-- DATA RECORDS follows --

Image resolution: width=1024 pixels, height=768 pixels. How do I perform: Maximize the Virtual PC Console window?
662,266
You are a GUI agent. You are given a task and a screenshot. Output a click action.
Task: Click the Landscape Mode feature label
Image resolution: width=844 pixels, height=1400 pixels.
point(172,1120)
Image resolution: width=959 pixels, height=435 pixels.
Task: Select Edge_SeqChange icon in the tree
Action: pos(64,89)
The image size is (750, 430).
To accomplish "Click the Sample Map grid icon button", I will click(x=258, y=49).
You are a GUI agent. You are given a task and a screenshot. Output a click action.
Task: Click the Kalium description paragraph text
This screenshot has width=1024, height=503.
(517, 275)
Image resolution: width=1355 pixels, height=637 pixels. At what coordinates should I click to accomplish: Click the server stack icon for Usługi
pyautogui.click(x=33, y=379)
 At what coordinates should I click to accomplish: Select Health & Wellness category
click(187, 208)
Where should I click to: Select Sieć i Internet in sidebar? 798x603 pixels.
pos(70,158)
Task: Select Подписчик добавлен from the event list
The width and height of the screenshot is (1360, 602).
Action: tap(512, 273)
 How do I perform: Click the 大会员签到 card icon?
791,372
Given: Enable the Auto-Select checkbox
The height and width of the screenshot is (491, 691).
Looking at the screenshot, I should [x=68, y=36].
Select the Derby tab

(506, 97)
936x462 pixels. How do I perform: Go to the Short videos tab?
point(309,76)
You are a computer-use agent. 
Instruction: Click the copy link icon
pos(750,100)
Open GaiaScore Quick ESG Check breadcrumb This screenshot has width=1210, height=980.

-- DATA RECORDS concluded --

## WHAT YOU ARE ASKED TO DO
Exactly as given, set down all of the lines above.

## REPLY TO THE TASK
Image resolution: width=1024 pixels, height=768 pixels. How do I perform: Maximize the Virtual PC Console window?
662,266
You are a GUI agent. You are given a task and a screenshot. Output a click action.
Task: Click the Landscape Mode feature label
Image resolution: width=844 pixels, height=1400 pixels.
point(172,1120)
Image resolution: width=959 pixels, height=435 pixels.
Task: Select Edge_SeqChange icon in the tree
Action: pos(64,89)
The image size is (750, 430).
To accomplish "Click the Sample Map grid icon button", I will click(x=258, y=49).
You are a GUI agent. You are given a task and a screenshot. Output a click action.
Task: Click the Kalium description paragraph text
This screenshot has width=1024, height=503.
(517, 275)
Image resolution: width=1355 pixels, height=637 pixels. At what coordinates should I click to accomplish: Click the server stack icon for Usługi
pyautogui.click(x=33, y=379)
 At what coordinates should I click to accomplish: Select Health & Wellness category
click(187, 208)
Where should I click to: Select Sieć i Internet in sidebar? 798x603 pixels.
pos(70,158)
Task: Select Подписчик добавлен from the event list
The width and height of the screenshot is (1360, 602).
Action: tap(512, 273)
 How do I perform: Click the 大会员签到 card icon?
791,372
Given: Enable the Auto-Select checkbox
The height and width of the screenshot is (491, 691).
Looking at the screenshot, I should [x=68, y=36].
Select the Derby tab

(506, 97)
936x462 pixels. How do I perform: Go to the Short videos tab?
point(309,76)
You are a computer-use agent. 
Instruction: Click the copy link icon
pos(750,100)
Open GaiaScore Quick ESG Check breadcrumb This screenshot has width=1210, height=980.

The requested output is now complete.